To provide a little background, under article 102(3) of the Japanese Patent Act "A patentee or an exclusive licensee may claim against an infringer compensation for damage sustained as a result of the intentional or negligent infringement of the patent right or exclusive license, by regarding the amount the patentee or exclusive licensee would have been entitled to receive for the working of the patented invention as the amount of damage sustained."  As I discuss in my book, however, prior to 1999 the relevant text included the word tsujono ("normally"), meaning that royalties would be measured by the amount the patent owner "normally" would have derived from licensing the invention.  That word was removed out of concern that it influenced "courts to rely heavily on previous licenses granted by the patentee, license rates paid for the use of government inventions, and published royalty rates compiled for particular industries," and that "these awards tended to undercompensate patentees and to encourage infringement" (p.311).  Anyway, the above study involved an examination of 68 cases from January 1, 1999 to March 5, 2013, in which courts awarded reasonable royalties pursuant to article 102(3).  (I believe this is intended to be comprehensive, not just a random sample of such cases.)  The authors show that, as I reported previously, courts awarded a 5% rate in 28% of the cases, 3% in 22% of the cases, and 10% in 16% of the cases.  (It appears, if I am not mistaken, that the rate is applied to the defendant's turnover of infringing products.  No need to be concerned about the entire market value rule in a system without juries!)  Comparing these data to survey evidence from 1992 and 2002, it appears that awards of 3% are less prevalent than in 1992 but more so than in 2002; while 5% and 10% rates are more common than in 1992 and about the same as reported in 2002.  (There may be some overlap, though, between the cases reflected in the 2002 survey and the cases the authors analyzed, some of which go back as far as 1999.)  Altogether, during the period under consideration, there were five cases in which the award exceeded ¥200,000,000 (U.S.$1,660,000 at current exchange rates); the vast majority were under ¥100,000,000.

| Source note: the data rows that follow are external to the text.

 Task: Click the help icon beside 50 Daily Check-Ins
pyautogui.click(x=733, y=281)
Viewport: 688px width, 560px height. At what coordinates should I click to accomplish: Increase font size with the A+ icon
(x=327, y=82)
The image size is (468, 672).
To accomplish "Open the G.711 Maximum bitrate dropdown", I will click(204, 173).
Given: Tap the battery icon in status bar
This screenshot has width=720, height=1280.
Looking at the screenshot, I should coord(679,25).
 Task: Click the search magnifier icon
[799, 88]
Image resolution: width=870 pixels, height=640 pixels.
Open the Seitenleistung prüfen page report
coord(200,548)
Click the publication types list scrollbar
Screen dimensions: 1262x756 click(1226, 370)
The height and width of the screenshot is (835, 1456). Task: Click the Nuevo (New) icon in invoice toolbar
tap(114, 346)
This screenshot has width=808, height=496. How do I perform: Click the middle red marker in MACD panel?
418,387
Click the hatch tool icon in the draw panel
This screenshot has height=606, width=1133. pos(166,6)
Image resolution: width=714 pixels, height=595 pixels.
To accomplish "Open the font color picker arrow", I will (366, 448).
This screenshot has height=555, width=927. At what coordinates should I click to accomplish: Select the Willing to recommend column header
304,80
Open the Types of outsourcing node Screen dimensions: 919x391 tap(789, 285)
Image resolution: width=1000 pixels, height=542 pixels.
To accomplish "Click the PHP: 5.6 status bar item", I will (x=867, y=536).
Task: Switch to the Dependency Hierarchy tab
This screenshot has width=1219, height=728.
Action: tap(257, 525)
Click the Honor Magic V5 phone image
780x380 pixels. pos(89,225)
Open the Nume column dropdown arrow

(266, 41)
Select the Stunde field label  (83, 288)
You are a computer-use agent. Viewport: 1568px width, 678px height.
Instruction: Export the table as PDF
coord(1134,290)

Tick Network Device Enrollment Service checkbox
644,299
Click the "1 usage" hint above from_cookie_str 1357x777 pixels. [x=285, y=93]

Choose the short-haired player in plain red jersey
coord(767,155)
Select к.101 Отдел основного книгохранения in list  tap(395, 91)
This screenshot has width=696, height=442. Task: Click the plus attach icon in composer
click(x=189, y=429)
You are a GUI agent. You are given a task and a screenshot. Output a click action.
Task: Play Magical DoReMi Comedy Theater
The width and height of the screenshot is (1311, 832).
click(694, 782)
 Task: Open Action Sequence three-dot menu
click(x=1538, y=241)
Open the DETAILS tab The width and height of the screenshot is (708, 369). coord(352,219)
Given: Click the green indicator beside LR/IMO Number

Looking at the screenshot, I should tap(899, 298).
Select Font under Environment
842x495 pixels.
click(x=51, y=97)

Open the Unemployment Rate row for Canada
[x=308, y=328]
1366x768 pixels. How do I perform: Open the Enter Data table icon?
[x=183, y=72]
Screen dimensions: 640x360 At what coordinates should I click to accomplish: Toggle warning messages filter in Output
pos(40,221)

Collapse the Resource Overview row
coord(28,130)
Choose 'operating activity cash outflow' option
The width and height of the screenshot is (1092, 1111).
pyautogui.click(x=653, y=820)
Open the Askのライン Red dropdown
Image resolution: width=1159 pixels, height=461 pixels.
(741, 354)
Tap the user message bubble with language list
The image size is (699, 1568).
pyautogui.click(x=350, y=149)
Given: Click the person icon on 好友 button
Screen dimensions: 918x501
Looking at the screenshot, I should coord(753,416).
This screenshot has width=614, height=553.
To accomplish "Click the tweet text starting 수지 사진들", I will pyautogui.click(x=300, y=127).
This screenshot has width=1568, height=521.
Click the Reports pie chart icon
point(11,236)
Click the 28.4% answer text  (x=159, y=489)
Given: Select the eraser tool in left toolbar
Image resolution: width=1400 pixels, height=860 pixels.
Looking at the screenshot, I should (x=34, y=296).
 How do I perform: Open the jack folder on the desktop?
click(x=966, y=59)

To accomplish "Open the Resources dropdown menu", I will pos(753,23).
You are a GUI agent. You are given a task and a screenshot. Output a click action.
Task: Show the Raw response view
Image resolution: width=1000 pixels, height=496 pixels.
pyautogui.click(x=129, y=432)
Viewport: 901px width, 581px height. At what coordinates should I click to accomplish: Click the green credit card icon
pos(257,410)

Based on their analysis of these cases, the authors develop a formula to help predict the rate a court will award in a given case.  In 11 of the cases there were comparable licenses involving the same or another patent, which provided a starting point for the calculation; in most of the remaining cases, courts used as a starting point the standard rate for a given technological field as reported by the Japanese Institute of Inventors and Innovation (Hatsumei Kyokai) in the fifth edition of this book.  (See also the discussion in my book of the use of standard rates, at p.311 n.100.)  The authors uncover various positive factors (e.g., "the technical or economical value and importance of the invention," the plaintiff's own high profit margin, or the substantial contribution of the invention to the defendant's profitability) and negative factors (e.g., the invention does not contribute much to the value of the end product, there are available alternatives, or the end product is a mass-produced, inexpensive one) that affect whether a court will depart upwards or downwards from the starting rate.  The authors then weight each of these factors depending on whether the factor relates to the invention itself, the patentee, the infringer, third parties, or something else, and adjust the starting rate accordingly.  Finally, they take this "imaginary rate" (the starting rate plus or minus its "adjustment value") and multiply it by a "sales coefficient."  The sales coefficient reflects the fact that lower rates are awarded where the turnover of the infringing product is high, and vice versa; there tends to be an inverse relationship between the two.  Overall, in 70% of the 54 cases to which this analysis was applied, the authors were able to predict the rate awarded to within one percentage point.  In addition, on the whole there were "more cases in which the awarded rate is actually higher than the license agreement rate," which probably makes sense given that the cases that result in damages awards all involve patents that have been adjudged valid and infringed.

For another recent article (this one in English) discussing patent damages in Japan, see Nodoka Nakamura's Recent Trends in Court Judgments Concerning Damages in Japanese Patent Infringement Litigations, A.I.P.P.I.--Journal of the Japanese Group of AIPPI 389 (Nov. 2014), which is based on  Ms. Nakamura's  review of court judgments handed down from January 1, 2003 to January 30, 2014, and listed in the appendix to the article.  For my blog post on this paper, see here.